Linguistic Biomarkers Of Neurological Cognitive And Psychiatric Disorders Verification Analytical Validation Clinical Validation And Machine Learning


Download Linguistic Biomarkers Of Neurological Cognitive And Psychiatric Disorders Verification Analytical Validation Clinical Validation And Machine Learning PDF/ePub or read online books in Mobi eBooks. Click Download or Read Online button to get Linguistic Biomarkers Of Neurological Cognitive And Psychiatric Disorders Verification Analytical Validation Clinical Validation And Machine Learning book now. This website allows unlimited access to, at the time of writing, more than 1.5 million titles, including hundreds of thousands of titles in various foreign languages.

Download

Linguistic Biomarkers of Neurological, Cognitive, and Psychiatric Disorders: Verification, Analytical Validation, Clinical Validation, and Machine Learning


Linguistic Biomarkers of Neurological, Cognitive, and Psychiatric Disorders: Verification, Analytical Validation, Clinical Validation, and Machine Learning

Author: Ratree Wayland

language: en

Publisher: Frontiers Media SA

Release Date: 2024-08-07


DOWNLOAD





Degeneration of nerve cells that control cognitive, speech, and language processes leading to linguistic impairments at various levels, from verbal utterances to individual speech sounds, could indicate signs of neurological, cognitive and psychiatric disorders such as Alzheimer’s disease (AD), Parkinson’s disease (PD), amyotrophic lateral sclerosis (ALS), dementias, depression, autism spectrum disorder, schizophrenia, etc. Currently, these disorders are diagnosed using specific clinical diagnostic criteria and neuropsychological examinations. However, speech-based biomarkers could potentially offer many advantages over current clinical standards. In addition to being objective and naturalistic, they can also be collected remotely with minimal instruction and time requirements.
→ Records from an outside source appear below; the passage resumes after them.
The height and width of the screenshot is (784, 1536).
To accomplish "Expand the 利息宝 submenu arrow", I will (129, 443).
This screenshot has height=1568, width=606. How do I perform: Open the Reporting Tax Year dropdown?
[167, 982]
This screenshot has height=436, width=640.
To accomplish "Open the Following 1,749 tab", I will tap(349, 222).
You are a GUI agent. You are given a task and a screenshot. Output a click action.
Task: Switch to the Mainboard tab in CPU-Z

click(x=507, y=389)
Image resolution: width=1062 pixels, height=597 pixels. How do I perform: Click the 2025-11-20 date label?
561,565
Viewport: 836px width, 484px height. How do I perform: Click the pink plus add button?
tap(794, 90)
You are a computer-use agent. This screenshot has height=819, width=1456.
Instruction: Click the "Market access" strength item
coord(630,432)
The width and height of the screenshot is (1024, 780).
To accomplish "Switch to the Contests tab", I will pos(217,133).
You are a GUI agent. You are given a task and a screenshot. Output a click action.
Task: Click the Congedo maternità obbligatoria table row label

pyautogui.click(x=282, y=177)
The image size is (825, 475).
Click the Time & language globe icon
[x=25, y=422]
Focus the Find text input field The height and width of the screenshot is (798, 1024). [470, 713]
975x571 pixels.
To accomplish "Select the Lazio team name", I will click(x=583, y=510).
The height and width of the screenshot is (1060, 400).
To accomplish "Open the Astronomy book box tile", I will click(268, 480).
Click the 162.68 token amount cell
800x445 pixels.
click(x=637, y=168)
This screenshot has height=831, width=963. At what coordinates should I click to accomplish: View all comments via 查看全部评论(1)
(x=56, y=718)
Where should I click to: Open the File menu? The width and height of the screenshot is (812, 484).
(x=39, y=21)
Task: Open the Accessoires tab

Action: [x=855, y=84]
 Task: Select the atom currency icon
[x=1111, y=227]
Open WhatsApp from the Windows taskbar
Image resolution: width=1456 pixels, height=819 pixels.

Furthermore, Machine Learning algorithms developed to build automated diagnostic models using linguistic features extracted from speech could aid diagnosis of patients with probable diseases from a group of normal population. To ensure that speech-based biomarkers are providing accurate measurement and can serve as effective clinical tools for detecting and monitoring disease, speech features extracted and analyzed must be systematically and rigorously evaluated. Different machine learning architectures trained to classify different types of disordered speech must also be rigorously tested and systematically compared.

Biomarkers in Psychiatry


Biomarkers in Psychiatry

Author: Judith Pratt

language: en

Publisher: Springer

Release Date: 2019-01-05


DOWNLOAD





This volume addresses one of the Holy Grails in Psychiatry, namely the evidence for and potential to adopt ‘Biomarkers’ for prevention, diagnosis, and treatment responses in mental health conditions. It meshes together state of the art research from international renowned pre-clinical and clinical scientists to illustrate how the fields of anxiety disorders, depression, psychotic disorders, and autism spectrum disorder have advanced in recent years.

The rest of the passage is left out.